When and How Do You Move From Diapers to Pull-Ups?

Move toward pull-ups when your child shows signs of being ready, not when they hit a certain age. For most children that window is 18 to 36 months. Here are the signs and how to do it without a battle.

Readiness is about signs, not a birthday

The American Academy of Pediatrics notes most children are physically ready around 18 months but not cognitively ready until sometime after their second birthday. Average success lands near 27 months. Starting before your child is ready does not speed anything up. It usually drags it out.

The signs to watch for

Your child stays dry for longer stretches, tells you before or after they go, shows interest in the potty or in copying you, can follow a simple direction, can walk to the potty and pull pants down, and has words for pee and poop. Several of these together means it is time.

Where pull-ups fit

Pull-ups are the bridge between diapers and underwear. They shine for naps, outings, and the messy learning stretch. One honest caution: some children treat a pull-up like a diaper, so pair them with real potty practice, not as a substitute for it.
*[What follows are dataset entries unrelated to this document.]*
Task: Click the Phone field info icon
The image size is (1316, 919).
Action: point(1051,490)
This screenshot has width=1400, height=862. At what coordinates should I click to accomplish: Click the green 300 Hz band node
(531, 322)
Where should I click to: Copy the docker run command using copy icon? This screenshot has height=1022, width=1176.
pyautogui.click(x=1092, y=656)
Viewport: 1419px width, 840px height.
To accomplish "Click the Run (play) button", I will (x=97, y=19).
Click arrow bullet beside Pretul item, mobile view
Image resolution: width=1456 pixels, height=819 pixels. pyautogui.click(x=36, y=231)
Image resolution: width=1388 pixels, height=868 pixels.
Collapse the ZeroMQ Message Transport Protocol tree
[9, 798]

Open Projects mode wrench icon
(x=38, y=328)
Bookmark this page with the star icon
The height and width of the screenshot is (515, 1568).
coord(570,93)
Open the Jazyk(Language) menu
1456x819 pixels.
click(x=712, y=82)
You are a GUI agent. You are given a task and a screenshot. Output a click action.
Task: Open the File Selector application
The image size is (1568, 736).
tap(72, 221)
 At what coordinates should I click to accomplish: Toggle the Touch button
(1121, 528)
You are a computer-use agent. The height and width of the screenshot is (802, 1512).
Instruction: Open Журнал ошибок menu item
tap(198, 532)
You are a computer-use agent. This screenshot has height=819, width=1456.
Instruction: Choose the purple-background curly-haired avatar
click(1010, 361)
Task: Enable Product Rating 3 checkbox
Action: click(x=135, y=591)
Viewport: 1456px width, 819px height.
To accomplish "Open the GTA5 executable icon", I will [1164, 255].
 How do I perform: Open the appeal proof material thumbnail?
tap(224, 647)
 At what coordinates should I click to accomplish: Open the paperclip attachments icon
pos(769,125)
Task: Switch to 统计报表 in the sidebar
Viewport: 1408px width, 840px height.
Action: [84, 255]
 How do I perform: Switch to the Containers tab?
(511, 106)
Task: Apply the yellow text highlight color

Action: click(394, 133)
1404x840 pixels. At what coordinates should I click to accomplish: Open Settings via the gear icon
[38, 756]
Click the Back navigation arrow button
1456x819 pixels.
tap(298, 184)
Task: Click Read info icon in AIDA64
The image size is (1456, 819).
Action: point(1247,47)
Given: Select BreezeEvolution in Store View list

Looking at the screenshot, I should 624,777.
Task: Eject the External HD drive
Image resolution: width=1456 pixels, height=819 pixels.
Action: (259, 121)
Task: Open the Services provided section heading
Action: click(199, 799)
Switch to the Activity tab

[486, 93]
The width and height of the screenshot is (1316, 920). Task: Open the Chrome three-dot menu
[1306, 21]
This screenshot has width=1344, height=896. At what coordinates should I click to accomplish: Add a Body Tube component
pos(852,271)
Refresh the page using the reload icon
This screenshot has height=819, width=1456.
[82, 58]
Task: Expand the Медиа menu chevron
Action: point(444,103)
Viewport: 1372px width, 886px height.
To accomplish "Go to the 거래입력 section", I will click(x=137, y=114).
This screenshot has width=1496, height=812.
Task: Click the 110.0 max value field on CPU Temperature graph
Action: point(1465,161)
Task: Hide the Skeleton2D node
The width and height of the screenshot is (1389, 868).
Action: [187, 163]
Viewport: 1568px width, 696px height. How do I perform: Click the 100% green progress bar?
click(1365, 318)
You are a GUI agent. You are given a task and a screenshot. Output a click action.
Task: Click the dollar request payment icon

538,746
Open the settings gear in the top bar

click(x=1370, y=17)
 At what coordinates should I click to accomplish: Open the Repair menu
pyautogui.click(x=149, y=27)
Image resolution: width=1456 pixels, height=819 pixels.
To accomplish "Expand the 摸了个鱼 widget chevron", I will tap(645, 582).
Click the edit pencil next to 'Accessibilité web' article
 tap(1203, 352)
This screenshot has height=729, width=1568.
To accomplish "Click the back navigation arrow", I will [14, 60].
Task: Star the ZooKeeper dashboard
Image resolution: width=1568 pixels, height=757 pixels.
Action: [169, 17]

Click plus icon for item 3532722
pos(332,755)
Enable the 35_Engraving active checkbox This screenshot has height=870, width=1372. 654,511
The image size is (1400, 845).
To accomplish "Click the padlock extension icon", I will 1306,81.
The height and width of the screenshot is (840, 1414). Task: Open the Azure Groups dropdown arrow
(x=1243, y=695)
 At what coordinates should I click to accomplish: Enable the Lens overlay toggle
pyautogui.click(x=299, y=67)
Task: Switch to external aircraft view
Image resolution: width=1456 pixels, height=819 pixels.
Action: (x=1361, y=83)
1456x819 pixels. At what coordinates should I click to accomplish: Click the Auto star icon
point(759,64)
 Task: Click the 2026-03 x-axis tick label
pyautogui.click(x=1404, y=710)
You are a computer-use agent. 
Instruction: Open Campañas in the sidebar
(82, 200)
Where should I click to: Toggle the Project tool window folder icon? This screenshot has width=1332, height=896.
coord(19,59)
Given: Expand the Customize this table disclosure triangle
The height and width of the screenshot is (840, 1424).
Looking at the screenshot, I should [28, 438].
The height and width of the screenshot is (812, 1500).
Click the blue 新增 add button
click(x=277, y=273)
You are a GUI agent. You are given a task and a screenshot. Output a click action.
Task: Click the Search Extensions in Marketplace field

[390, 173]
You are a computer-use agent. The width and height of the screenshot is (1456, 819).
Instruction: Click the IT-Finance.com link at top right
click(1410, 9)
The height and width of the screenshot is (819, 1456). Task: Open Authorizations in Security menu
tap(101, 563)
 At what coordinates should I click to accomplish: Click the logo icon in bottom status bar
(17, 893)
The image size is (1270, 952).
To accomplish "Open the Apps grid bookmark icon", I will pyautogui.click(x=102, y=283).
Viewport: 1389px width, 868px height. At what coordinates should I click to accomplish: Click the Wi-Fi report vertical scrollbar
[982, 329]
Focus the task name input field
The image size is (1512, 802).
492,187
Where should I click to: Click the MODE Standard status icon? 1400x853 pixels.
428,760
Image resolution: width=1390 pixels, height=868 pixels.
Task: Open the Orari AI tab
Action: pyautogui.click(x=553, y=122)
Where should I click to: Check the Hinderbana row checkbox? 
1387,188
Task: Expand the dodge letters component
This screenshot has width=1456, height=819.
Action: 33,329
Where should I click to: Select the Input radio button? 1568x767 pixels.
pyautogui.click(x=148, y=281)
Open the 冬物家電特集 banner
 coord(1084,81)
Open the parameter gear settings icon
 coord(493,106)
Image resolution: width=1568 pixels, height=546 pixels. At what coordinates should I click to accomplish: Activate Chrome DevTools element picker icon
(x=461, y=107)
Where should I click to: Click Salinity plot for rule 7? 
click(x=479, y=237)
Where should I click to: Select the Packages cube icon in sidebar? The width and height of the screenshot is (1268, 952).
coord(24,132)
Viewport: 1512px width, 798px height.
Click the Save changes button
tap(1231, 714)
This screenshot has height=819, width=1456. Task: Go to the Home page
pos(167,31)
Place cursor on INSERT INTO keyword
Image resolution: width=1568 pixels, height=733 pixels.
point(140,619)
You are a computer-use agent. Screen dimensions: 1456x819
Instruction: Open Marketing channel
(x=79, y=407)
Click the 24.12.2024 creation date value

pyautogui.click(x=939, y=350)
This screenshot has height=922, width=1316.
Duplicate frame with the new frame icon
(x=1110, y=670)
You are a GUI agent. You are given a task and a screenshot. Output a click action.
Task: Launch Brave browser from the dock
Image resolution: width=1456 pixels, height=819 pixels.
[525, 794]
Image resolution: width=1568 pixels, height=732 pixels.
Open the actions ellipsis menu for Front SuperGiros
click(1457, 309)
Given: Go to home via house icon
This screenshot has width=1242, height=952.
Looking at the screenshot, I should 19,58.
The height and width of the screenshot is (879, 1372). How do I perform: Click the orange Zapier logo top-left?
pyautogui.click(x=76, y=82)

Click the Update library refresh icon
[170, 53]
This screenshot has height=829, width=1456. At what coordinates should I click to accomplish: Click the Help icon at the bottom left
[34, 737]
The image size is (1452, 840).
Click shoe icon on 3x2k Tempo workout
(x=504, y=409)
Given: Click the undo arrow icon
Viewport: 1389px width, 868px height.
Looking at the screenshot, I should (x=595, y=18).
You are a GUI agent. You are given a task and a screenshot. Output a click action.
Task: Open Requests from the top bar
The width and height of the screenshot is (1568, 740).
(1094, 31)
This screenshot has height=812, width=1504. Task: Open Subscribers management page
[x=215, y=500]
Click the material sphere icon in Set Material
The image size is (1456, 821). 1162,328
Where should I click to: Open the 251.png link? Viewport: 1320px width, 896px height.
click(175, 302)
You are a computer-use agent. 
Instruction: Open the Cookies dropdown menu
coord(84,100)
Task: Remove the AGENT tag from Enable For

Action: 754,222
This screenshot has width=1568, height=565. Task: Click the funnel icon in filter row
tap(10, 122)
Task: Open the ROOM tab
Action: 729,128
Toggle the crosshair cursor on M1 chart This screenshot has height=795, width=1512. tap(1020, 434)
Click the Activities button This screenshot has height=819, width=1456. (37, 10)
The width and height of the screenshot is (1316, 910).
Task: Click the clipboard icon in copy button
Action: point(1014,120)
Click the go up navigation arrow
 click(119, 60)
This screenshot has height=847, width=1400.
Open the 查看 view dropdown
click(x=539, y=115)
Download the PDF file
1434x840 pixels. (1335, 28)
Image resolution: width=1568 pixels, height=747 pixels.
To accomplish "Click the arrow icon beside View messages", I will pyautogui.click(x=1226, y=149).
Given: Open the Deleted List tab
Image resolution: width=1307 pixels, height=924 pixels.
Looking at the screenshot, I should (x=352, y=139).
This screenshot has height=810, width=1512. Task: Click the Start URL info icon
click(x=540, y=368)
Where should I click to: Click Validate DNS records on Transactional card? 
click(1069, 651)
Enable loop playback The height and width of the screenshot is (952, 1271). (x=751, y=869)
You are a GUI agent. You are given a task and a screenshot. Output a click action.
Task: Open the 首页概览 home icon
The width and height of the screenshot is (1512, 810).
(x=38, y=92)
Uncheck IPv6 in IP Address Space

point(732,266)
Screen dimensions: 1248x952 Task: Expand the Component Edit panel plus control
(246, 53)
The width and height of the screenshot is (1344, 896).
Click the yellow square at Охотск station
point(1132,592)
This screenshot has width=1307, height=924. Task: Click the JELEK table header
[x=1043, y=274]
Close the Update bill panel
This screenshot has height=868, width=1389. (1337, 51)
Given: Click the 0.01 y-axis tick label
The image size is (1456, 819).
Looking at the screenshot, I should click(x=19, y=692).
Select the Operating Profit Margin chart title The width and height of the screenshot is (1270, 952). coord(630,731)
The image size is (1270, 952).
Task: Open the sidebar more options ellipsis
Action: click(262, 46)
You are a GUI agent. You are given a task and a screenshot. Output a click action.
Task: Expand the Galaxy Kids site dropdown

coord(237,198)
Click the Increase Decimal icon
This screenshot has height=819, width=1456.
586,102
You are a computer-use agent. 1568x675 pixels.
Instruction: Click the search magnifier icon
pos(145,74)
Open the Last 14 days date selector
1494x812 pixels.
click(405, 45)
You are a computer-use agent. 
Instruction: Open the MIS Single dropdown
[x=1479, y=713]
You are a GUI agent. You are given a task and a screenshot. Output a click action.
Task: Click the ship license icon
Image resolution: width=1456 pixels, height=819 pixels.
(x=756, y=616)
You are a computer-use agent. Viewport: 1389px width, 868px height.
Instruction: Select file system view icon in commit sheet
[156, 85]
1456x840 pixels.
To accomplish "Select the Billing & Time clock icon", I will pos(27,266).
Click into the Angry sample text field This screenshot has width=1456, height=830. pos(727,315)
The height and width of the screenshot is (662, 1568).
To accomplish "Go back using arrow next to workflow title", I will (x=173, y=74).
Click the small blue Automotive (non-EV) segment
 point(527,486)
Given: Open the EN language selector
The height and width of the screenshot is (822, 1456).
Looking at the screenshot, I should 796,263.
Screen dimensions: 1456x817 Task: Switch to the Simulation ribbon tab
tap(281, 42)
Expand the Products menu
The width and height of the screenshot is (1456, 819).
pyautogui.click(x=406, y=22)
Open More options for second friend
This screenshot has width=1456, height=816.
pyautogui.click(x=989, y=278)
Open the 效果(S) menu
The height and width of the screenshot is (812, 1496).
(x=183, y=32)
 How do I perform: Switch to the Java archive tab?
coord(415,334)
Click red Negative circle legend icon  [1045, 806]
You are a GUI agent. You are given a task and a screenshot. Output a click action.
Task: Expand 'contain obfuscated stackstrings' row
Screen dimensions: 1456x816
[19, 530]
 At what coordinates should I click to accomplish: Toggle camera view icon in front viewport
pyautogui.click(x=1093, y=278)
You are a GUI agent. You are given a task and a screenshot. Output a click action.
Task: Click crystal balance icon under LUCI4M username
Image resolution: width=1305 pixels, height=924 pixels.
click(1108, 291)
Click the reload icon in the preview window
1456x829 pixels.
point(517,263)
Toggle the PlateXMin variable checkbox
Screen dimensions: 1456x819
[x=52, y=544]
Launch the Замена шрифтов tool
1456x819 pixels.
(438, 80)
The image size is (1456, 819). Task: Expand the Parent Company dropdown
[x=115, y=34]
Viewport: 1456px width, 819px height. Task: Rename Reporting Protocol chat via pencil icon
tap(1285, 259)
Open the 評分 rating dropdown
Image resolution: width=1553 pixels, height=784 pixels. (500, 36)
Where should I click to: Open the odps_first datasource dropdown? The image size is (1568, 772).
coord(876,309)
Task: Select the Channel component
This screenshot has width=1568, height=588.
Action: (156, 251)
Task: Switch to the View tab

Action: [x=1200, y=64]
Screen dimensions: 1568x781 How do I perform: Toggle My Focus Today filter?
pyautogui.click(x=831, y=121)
Move to underwear once your child stays dry for several days running.

How to make the switch

Keep it child-led. Use a potty chair that sits on the floor, use plain words, praise every attempt, and never punish an accident. Punishing backfires and can cause holding and constipation.

One timing rule

Do not start during a stressful stretch. A move, a new baby, or a deployment is the wrong moment to push. Wait until things feel settled, and the whole thing goes easier.